The agencies argue that it should be up to railroads and trucking companies to decide whether to test employees. One railroad that does test, Metro-North in the New York City suburbs, found that 11.6 percent of its engineers have sleep apnea.

The decision to kill the sleep apnea regulation is the latest step in President Donald Trump’s campaign to drastically slash federal regulations. The Trump administration has withdrawn or delayed hundreds of proposed regulations since he took office in January — moves the Republican president has said will help bolster economic growth.

Late last year, the FRA issued a safety advisory that was meant as a stopgap measure urging railroads to begin sleep apnea testing while the rules made their way through the regulatory process. Without a regulation mandating testing, which would have needed approval from Congress, regulators couldn’t cite trucking companies or railroads if a truck or train crashed because the operator fell asleep at the helm.

Sleep apnea is especially troubling for the transportation industry because sufferers are repeatedly awakened and robbed of rest as their airway closes and their breathing stops, leading to dangerous daytime drowsiness. Treatments include wearing a pressurized breathing mask, oral appliances or nasal strips to force the airway open while sleeping. Some severe cases require surgery.

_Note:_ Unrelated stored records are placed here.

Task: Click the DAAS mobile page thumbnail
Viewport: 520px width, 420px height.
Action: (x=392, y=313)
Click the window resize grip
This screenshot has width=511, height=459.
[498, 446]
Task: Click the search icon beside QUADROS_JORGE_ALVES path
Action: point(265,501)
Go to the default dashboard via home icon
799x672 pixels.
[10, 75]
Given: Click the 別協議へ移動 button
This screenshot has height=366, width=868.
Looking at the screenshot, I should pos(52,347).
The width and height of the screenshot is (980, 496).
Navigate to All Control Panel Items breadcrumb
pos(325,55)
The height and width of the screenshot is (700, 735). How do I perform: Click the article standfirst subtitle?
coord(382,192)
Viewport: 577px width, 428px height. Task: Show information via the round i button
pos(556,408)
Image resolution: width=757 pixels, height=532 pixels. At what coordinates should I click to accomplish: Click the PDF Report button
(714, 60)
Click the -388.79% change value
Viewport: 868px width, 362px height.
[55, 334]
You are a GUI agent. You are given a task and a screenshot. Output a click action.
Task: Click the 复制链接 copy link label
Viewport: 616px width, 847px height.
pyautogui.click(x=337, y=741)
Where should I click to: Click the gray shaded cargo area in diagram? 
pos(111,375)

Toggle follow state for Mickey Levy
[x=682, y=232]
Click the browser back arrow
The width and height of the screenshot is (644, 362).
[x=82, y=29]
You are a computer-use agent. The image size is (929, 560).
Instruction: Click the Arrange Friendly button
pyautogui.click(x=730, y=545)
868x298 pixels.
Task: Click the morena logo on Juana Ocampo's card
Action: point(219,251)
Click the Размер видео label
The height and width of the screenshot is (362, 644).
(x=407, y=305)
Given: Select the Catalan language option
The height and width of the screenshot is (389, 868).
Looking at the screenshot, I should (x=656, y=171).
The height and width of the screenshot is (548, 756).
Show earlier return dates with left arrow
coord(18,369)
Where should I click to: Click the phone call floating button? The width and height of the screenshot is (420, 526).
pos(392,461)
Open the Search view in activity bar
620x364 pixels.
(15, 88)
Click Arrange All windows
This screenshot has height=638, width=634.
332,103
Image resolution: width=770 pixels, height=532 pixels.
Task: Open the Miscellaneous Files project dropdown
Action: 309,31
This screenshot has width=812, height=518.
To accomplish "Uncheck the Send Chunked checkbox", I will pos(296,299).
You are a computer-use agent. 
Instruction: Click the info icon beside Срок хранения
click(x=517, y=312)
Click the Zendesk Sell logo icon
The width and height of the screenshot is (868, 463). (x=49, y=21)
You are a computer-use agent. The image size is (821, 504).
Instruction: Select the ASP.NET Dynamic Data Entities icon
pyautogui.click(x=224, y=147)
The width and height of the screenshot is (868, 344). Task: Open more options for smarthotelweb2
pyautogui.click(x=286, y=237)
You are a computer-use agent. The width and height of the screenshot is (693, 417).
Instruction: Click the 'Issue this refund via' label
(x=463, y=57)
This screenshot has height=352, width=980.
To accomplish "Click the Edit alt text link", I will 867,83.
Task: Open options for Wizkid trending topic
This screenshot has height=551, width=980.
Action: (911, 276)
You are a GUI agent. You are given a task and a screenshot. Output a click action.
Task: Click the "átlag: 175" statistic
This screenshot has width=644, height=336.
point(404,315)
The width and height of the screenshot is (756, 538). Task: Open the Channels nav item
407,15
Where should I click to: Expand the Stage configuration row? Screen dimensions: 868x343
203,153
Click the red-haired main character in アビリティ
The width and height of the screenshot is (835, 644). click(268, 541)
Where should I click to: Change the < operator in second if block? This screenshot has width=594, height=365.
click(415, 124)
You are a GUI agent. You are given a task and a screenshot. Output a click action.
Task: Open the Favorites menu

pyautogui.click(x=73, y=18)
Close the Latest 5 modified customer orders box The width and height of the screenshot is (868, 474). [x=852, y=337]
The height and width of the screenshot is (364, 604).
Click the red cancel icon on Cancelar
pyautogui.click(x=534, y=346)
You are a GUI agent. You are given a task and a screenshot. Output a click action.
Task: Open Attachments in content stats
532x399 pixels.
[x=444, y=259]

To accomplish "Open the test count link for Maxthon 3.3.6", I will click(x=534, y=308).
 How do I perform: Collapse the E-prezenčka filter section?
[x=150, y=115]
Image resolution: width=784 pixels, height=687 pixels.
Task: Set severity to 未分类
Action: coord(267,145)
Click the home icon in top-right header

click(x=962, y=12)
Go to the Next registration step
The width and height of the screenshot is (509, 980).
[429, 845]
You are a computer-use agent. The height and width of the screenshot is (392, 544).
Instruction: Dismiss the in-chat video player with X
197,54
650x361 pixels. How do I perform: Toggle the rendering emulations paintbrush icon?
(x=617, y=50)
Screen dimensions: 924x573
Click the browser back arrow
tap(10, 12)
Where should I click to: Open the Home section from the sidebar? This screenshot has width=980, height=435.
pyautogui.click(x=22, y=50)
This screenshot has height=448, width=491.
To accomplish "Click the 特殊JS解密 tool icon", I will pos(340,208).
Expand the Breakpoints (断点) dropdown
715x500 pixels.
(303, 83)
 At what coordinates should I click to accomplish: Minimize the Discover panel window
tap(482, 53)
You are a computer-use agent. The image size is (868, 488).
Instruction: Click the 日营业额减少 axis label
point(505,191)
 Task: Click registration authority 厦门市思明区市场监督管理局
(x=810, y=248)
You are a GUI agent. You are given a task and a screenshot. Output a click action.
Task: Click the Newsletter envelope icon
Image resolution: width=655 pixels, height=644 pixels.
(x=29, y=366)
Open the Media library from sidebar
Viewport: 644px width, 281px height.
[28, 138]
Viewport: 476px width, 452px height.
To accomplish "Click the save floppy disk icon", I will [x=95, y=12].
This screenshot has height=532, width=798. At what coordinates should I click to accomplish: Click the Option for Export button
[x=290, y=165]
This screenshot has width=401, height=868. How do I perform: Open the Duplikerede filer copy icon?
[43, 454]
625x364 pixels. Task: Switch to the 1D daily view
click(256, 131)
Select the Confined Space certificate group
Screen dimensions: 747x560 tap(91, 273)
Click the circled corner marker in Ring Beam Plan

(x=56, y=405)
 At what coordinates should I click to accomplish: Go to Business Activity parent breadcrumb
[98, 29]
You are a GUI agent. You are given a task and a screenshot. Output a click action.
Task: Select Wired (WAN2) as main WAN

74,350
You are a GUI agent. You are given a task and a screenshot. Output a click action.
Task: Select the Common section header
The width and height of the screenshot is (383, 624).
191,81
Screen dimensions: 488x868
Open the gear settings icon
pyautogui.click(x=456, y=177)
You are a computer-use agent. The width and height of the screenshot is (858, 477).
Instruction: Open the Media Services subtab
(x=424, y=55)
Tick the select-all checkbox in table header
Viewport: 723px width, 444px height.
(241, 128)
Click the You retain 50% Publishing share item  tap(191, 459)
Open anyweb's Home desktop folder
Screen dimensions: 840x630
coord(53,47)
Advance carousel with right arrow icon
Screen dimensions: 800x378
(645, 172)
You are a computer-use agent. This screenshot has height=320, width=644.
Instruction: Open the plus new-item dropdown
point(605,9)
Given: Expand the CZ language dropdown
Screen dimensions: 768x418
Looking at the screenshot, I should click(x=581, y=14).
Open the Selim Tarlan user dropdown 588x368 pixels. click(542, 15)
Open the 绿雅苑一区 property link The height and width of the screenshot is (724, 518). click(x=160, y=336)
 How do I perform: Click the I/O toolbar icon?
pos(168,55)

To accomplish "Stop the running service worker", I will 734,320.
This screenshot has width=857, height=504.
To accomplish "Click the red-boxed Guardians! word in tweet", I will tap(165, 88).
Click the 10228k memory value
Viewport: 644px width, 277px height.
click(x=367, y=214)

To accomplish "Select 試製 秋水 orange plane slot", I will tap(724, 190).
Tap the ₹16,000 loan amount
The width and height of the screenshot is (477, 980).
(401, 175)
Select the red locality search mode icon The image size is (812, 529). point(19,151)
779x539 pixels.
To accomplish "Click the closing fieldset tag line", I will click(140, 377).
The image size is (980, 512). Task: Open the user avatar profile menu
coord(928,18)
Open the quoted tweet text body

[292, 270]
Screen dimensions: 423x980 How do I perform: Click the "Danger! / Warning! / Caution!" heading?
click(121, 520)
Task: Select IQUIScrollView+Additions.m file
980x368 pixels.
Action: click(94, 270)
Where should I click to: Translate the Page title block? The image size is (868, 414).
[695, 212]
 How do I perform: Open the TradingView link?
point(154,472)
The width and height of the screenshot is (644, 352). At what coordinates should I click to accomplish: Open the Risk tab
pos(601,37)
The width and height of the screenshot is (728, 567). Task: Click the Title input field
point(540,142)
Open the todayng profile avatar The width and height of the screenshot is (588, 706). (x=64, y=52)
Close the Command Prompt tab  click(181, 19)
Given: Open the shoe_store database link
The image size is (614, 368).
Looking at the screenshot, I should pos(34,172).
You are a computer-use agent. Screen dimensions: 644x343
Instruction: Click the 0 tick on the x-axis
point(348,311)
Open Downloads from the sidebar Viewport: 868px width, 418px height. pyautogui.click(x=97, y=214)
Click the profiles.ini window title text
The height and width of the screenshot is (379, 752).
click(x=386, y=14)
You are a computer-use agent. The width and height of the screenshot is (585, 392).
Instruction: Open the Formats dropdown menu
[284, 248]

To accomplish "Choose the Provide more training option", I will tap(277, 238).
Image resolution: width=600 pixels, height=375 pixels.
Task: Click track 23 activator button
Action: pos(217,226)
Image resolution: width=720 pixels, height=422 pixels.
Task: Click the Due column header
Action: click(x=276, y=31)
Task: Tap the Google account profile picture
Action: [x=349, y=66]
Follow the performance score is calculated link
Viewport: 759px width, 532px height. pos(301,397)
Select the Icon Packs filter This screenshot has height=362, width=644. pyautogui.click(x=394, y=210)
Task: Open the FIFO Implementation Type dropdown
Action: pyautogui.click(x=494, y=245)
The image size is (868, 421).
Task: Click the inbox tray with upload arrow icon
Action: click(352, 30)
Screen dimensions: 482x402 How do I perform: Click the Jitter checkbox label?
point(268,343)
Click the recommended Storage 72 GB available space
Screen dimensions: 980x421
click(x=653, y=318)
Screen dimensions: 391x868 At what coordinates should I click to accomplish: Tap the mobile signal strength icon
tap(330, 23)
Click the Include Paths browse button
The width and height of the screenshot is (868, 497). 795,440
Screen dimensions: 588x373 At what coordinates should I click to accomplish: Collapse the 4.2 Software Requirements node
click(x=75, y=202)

“It’s very hard to argue that people aren’t being put at risk,” said Sarah Feinberg, the former administrator of the FRA, who had issued the safety advisory in December. “We cannot have someone who is in that condition operating either a train going 70 mph or operating a multi-ton truck traveling down the interstate. It’s just not an appropriate level of risk to be exposing passengers and the traveling public to.”

The National Transportation Safety Board said it was disappointed the agencies decided to scrap the “much-needed rulemaking.”

“Obstructive sleep apnea has been in the probable cause of 10 highway and rail accidents investigated by the NTSB in the past 17 years and obstructive sleep apnea is an issue being examined in several, ongoing, NTSB rail and highway investigations,” NTSB spokesman Christopher O’Neil said.

The NTSB has long recommended sleep apnea testing for engineers, and Metro-North and the Long Island Rail Road started requiring it after finding the engineer in a 2013 Metro-North crash had fallen asleep at the controls because he had a severe, undiagnosed case of sleep apnea. The engineer, William Rockefeller, told investigators he felt strangely “dazed” right before the crash, which occurred as he sped through a 30 mph curve at 82 mph.

Train engineers are currently required to undergo vision and hearing testing at least every three years. Some railroads require annual physicals, but there are no federal standards for comprehensive medical exams. Many of the largest passenger railroads, including Amtrak, require engineers to undergo sleep apnea screening.

The Association of American Railroads, an industry group, said railroads are continuing to take steps to combat worker fatigue, including confidential sleep disorder screening and treatment.

Marc Willis, a spokesman for the FRA, said the agency sought information from the public about sleep apnea and “believes that current railroad and FRA safety programs sufficiently address this risk.”

Feinberg said that isn’t sufficient and the government shouldn’t rely on industries regulating themselves.